(Stored data entries)
+---+
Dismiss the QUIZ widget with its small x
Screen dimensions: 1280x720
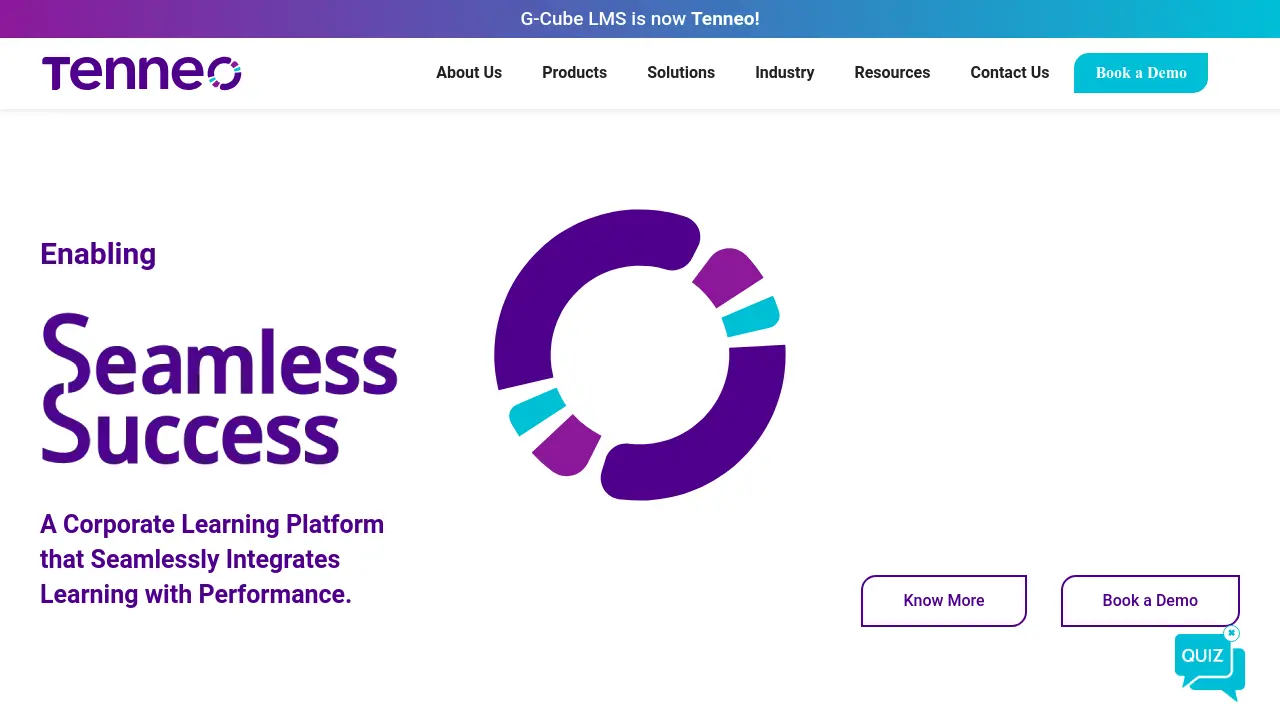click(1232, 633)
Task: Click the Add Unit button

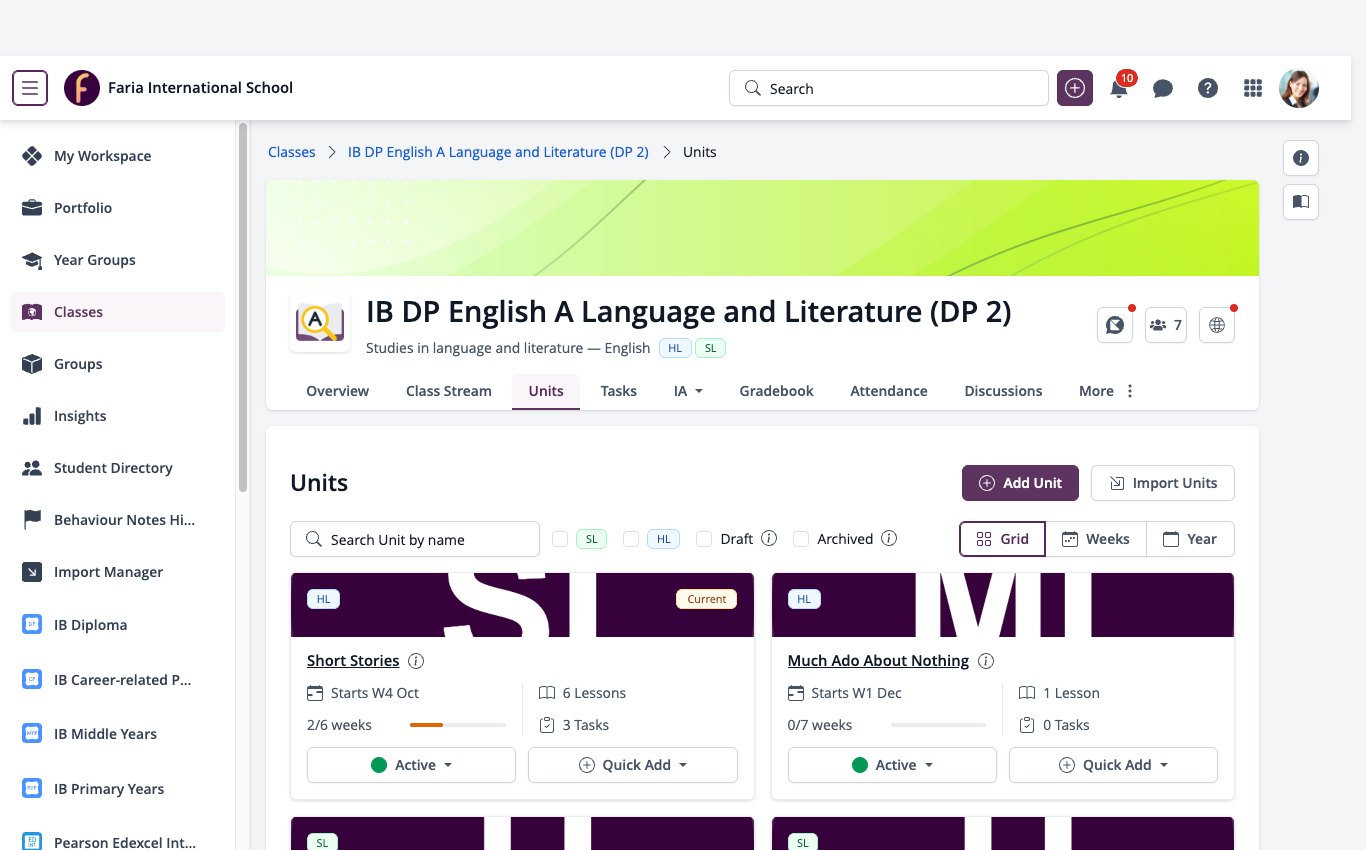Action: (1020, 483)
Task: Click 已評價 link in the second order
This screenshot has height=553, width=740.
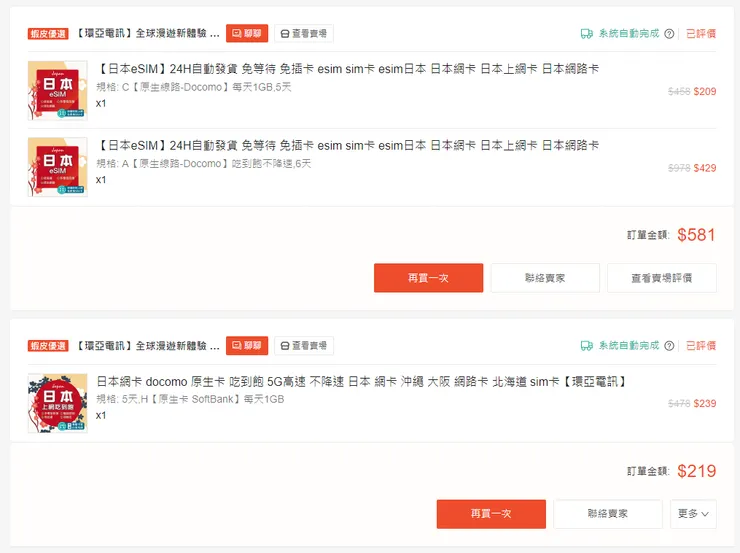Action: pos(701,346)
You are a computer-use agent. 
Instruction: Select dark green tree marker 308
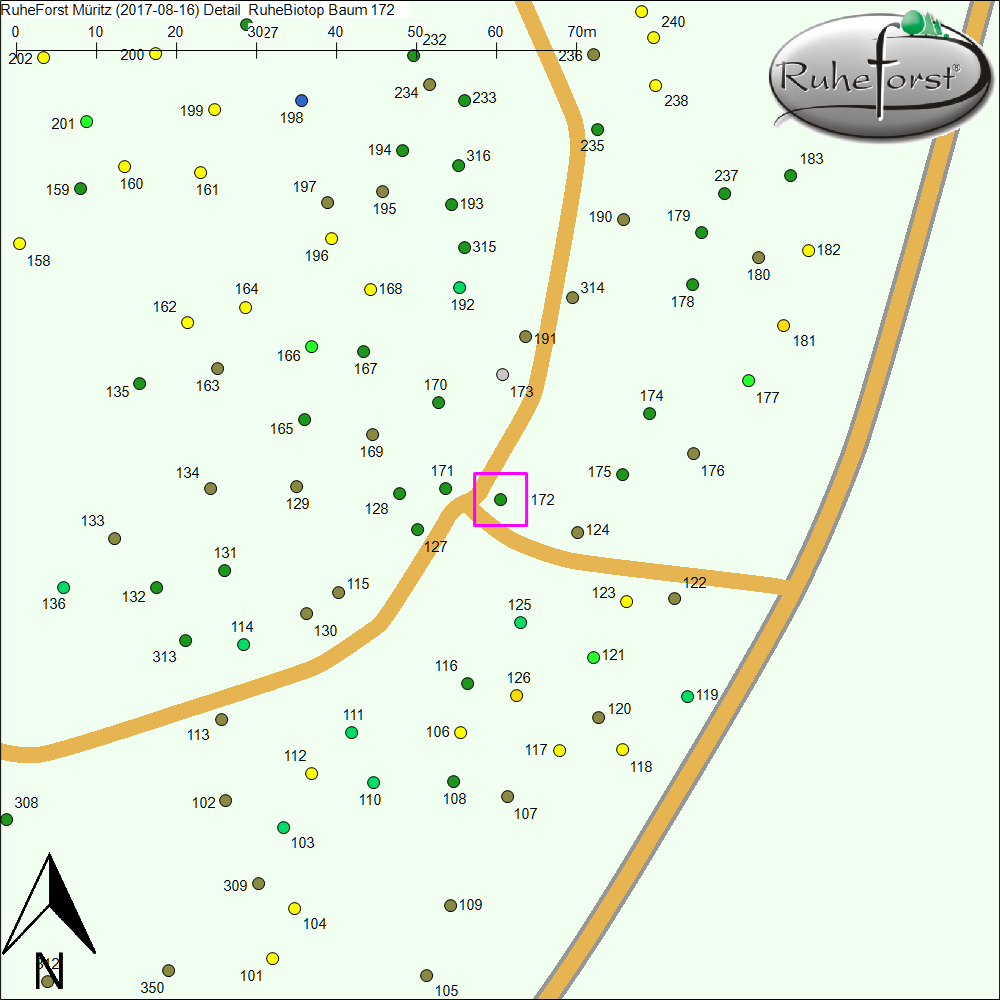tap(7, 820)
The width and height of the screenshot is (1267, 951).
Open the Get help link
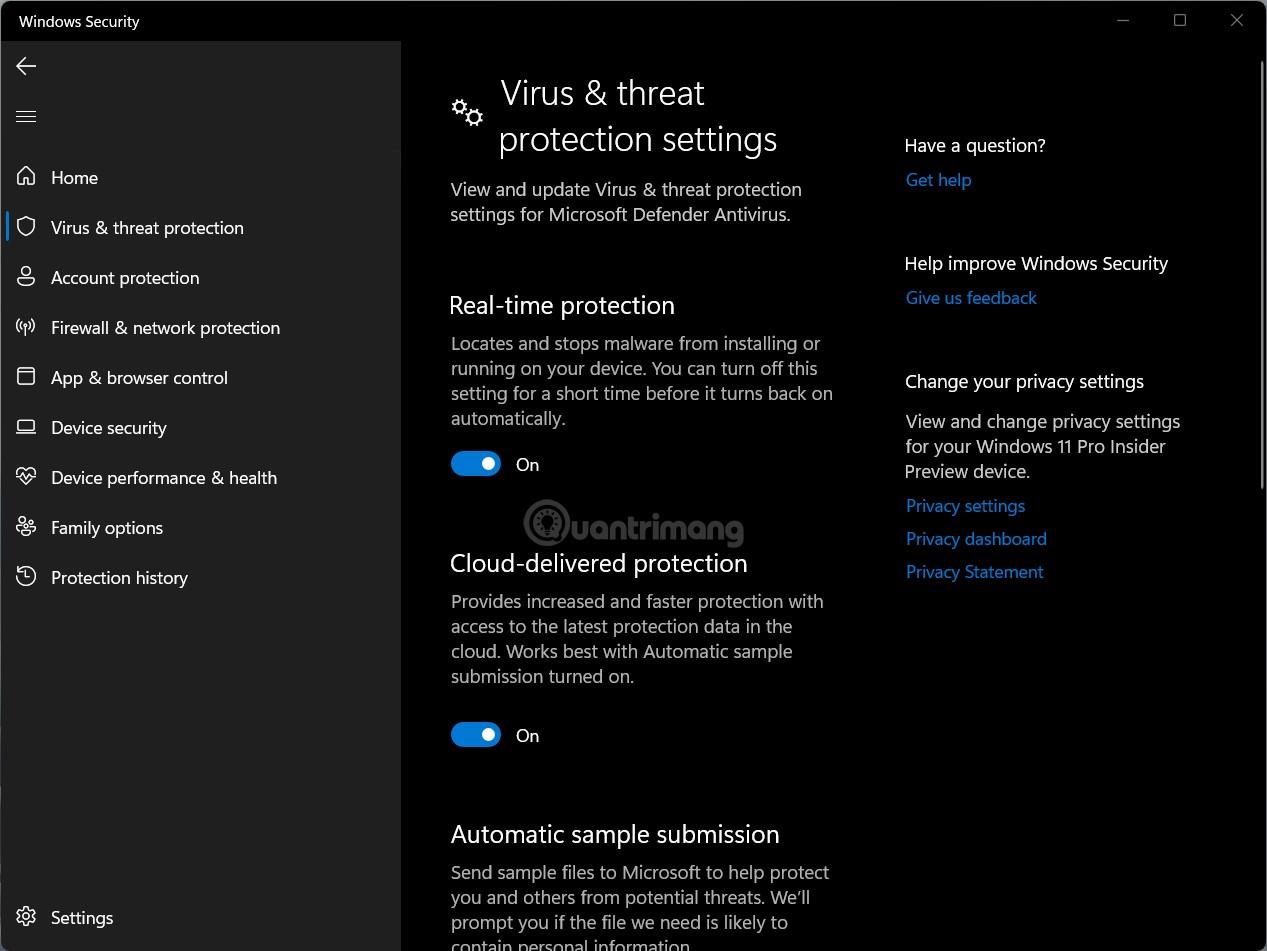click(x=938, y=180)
+---+
**Instructions for the task**.
The data above should be restated exactly, with its images dropped.

**Task solution**.
Dismiss the QUIZ widget with its small x
Screen dimensions: 1280x720
click(1232, 633)
Task: Click the Add Unit button

Action: (1020, 483)
Task: Click 已評價 link in the second order
This screenshot has height=553, width=740.
Action: pos(701,346)
You are a computer-use agent. 
Instruction: Select dark green tree marker 308
tap(7, 820)
The width and height of the screenshot is (1267, 951).
Open the Get help link
click(x=938, y=180)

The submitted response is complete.